Businesses in the CloudStore vary from large multinationals like SAP, Hitachi Data Systems and Microsoft, to smaller UK companies such as Memset, Claranet, Trustmarque and Ancoris.

With CloudStore, public-sector organisations can pick and choose IT services according to their needs, while comparing prices.

"I genuinely believe it has the capacity to enormously disrupt government ICT," Kate Craig-Wood, managing director of cloud hosting company Memset, told ZDNet UK on Monday. "With my taxpayer hat on, I believe times are changing, it shouldn't just be about the technologists looking at this."

Now the CEO and CFO of a public-sector organisation that buys cloud services can ask why they are paying so much money for an IT service when it seems they can get it cheaper somewhere else, she added.

SME boost

The government says it hopes CloudStore will increase the proportion of public-sector IT services from small and medium-sized enterprises.

"The way the CloudStore is set up, the idea is to make the whole process more flexible, make the procurement process simpler, and this will have the effect of making things more straightforward for small companies," a Cabinet Office spokesman told ZDNet UK on Monday. "It's all part of that picture and CloudStore fits into that appropriately in terms of the ease of procurement."

Over 300 companies offered 1,700 services for the first stage of the G-Cloud service catalogue. These bids are now going through a process of assurance and accreditation. At the time of writing, the Cabinet Office could not tell ZDNet UK whether any company's bid had been rejected.
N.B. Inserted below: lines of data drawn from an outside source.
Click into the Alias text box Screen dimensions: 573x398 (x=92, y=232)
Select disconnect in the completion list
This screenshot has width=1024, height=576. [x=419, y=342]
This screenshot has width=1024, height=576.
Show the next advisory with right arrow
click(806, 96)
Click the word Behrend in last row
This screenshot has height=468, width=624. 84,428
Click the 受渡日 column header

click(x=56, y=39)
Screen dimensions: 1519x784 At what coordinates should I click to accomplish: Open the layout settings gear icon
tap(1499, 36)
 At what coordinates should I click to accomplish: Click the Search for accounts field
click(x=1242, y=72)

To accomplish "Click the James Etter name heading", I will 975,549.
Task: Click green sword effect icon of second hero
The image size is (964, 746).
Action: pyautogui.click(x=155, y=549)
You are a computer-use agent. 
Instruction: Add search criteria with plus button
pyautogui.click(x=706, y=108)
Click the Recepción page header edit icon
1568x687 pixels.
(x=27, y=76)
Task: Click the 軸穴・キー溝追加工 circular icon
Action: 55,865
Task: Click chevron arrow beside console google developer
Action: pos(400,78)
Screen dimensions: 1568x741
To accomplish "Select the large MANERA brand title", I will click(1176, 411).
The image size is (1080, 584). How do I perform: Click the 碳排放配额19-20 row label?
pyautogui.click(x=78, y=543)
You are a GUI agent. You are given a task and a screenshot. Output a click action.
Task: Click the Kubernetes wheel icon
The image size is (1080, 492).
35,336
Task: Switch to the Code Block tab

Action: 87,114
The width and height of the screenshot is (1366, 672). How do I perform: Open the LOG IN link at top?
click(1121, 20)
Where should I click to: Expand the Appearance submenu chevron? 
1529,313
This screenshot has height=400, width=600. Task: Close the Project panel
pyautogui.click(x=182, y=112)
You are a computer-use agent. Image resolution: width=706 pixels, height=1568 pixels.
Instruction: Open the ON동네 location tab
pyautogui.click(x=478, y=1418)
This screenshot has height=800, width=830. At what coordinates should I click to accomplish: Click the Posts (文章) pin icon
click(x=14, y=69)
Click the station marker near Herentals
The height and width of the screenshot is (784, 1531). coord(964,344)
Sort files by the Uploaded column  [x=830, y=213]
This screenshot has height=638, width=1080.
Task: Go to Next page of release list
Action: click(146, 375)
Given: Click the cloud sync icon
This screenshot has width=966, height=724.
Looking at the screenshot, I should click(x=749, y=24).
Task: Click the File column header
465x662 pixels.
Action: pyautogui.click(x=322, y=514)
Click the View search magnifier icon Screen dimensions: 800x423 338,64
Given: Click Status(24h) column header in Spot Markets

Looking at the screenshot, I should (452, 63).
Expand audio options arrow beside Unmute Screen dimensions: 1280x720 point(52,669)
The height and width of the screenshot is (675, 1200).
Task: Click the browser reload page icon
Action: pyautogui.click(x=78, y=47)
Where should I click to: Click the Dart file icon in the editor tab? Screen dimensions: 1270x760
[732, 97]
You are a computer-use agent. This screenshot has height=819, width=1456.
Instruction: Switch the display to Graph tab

"[The government] were really working to provide the right level of feedback so companies like Ancoris can effectively compete and offer their services," McLeman said. "I thought it was quite radical."

To get into CloudStore, suppliers needed to submit details and pricing of the services they wished to sell. The Government then put these through an accreditation process, using CESG, the information assurance arm of GCHQ, to evaluate the technologies for data security. CloudStore will start taking new bids for a further round of suppliers in the spring, a Cabinet Office spokesman told ZDNet UK.

The time it takes to get accreditation is "the length of a piece of string, depending on the nature of the service and technical issues like that", a spokesman for the Cabinet Office told ZDNet UK on Monday. Memset and Acronis both said it took around three months for a submission to get onto CloudStore, though Memset's technology was still being qualified by CESG. 

CloudStore was built by UK Microsoft specialist Solidsoft in around four weeks and it is hosted on Microsoft's cloud service, Windows Azure.

"We hope that [CloudStore] will help us to make the big step change in the way that suppliers and buyers do business on ICT services in the public sector," Eleanor Stewart, engagement manager for the G-Cloud programme, said in a blog post.